**TRY IT**
In the data below, which lines contain "computer"? List them by copying each one.

● ● ● ● ● ● ●

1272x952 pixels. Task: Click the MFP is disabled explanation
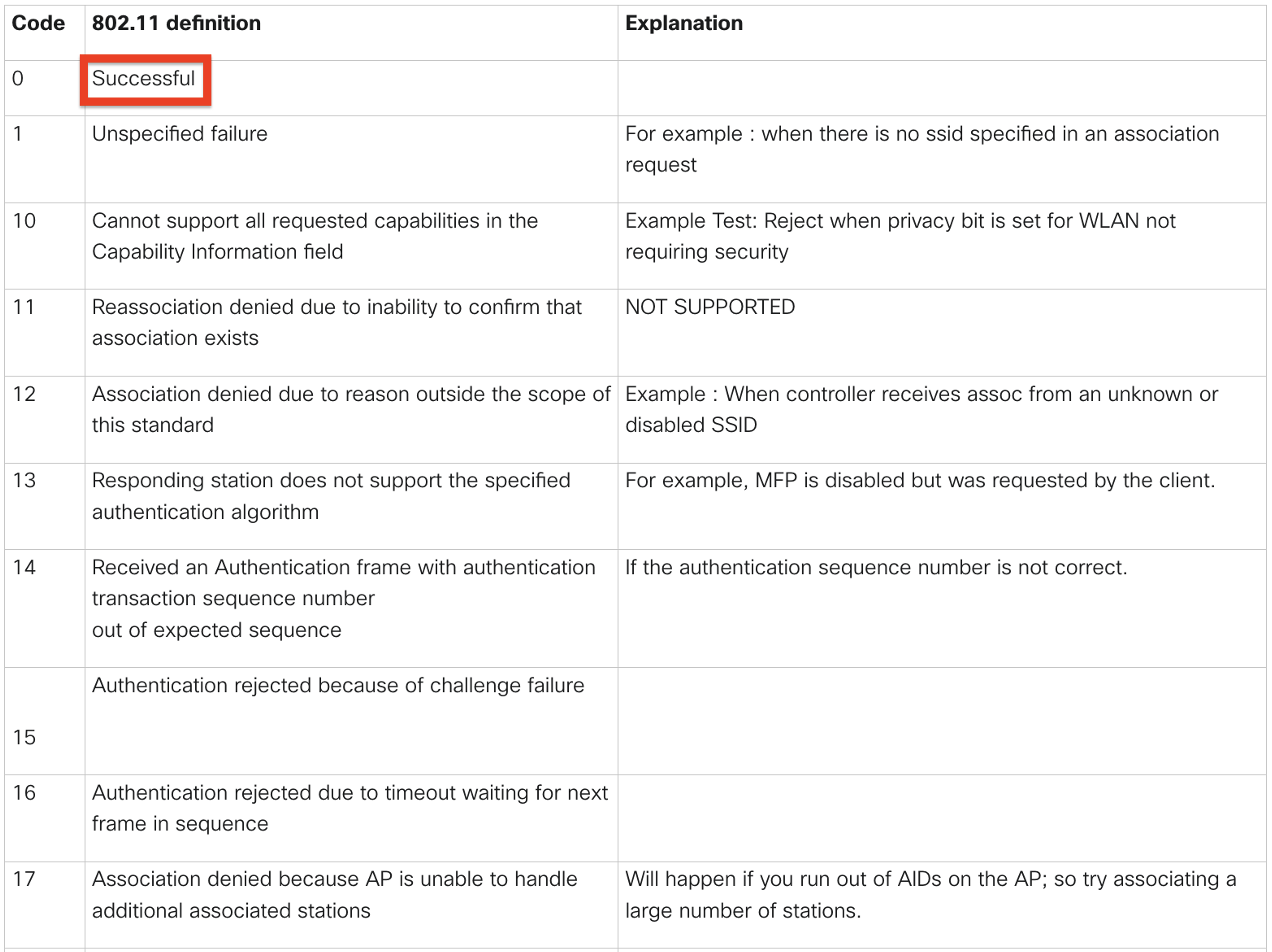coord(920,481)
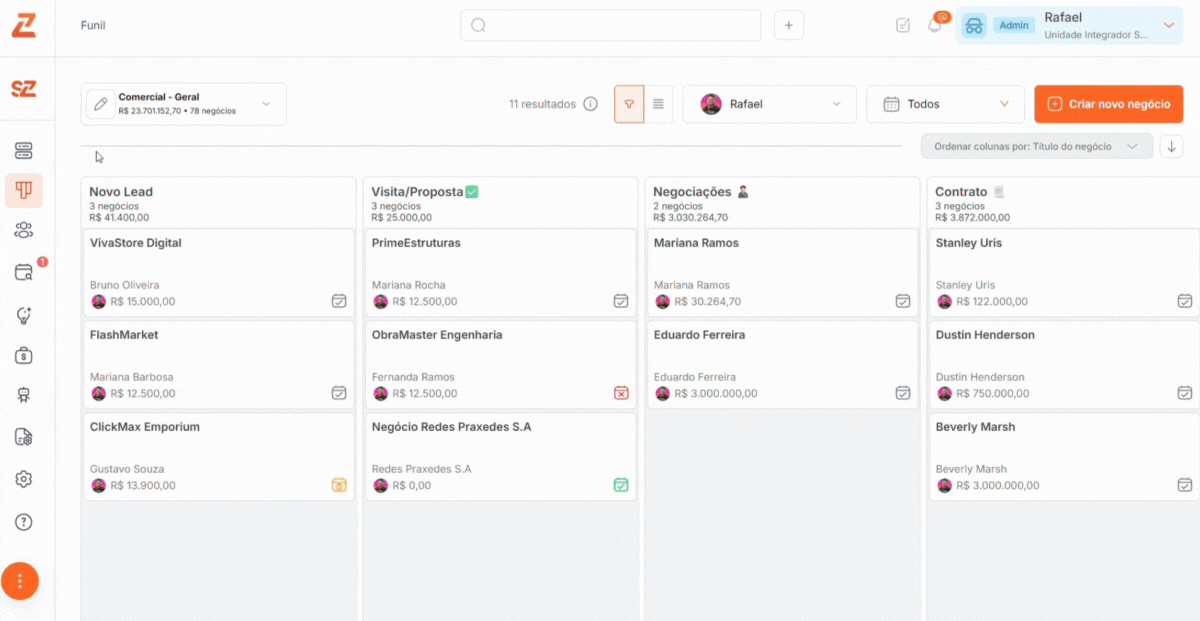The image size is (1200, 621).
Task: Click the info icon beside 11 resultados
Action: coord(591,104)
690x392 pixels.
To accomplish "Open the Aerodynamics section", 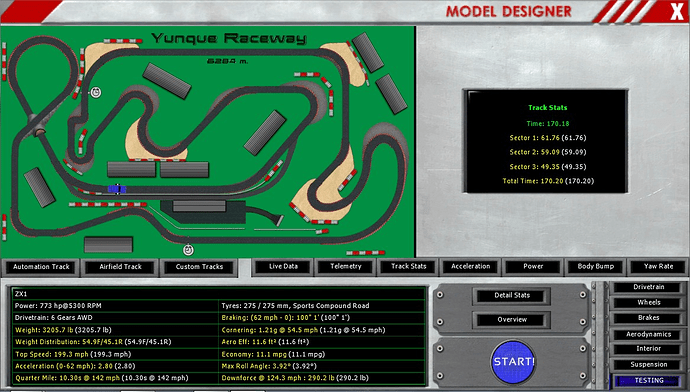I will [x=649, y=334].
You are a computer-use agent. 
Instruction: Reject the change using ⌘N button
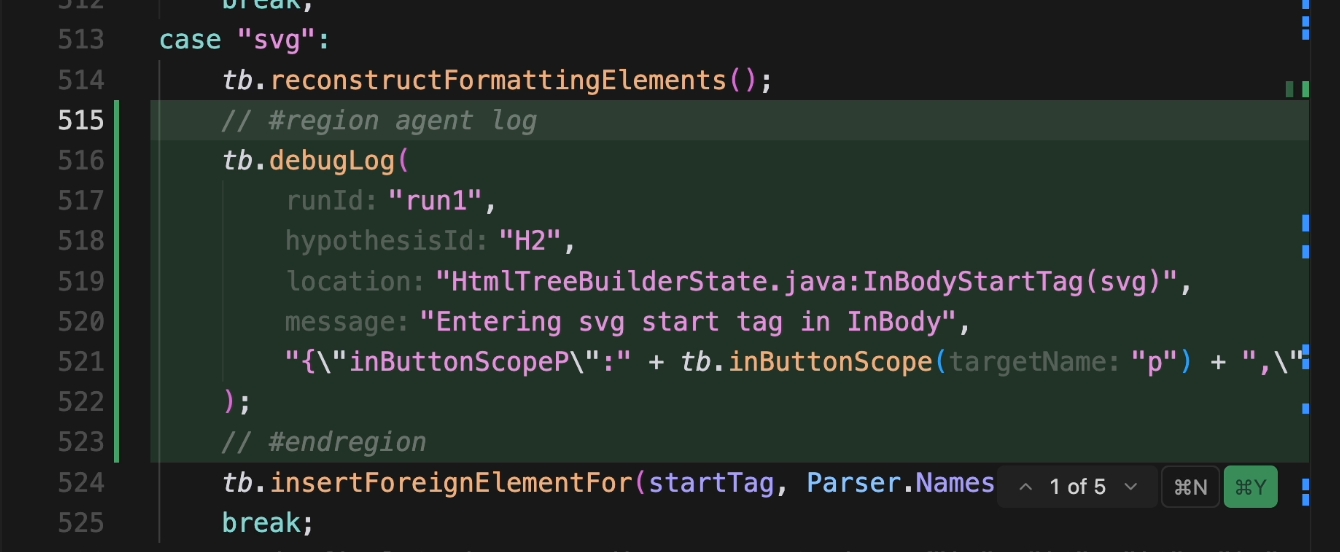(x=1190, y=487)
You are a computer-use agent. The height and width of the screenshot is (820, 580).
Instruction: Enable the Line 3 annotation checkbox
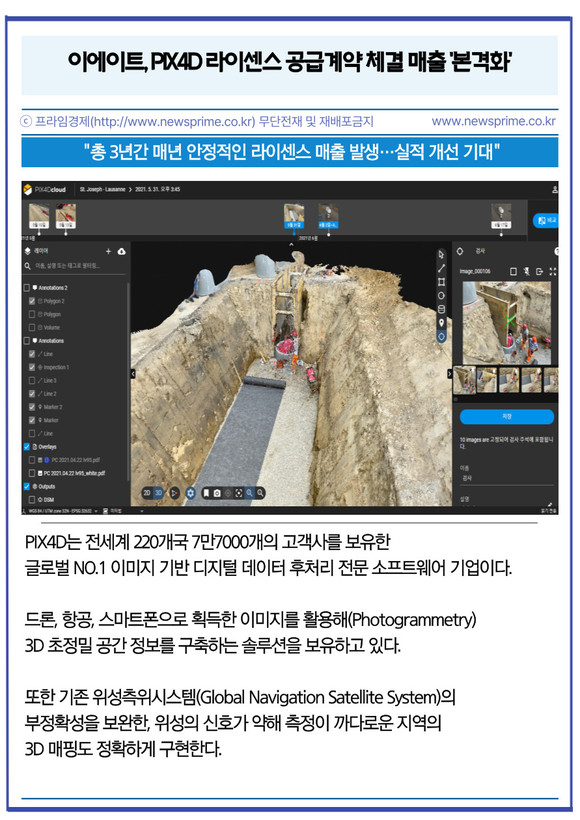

● ● ● ● ● ● ●

**EXERCISE RESULT**
You are a computer-use agent. 
You are a computer-use agent. The height and width of the screenshot is (820, 580).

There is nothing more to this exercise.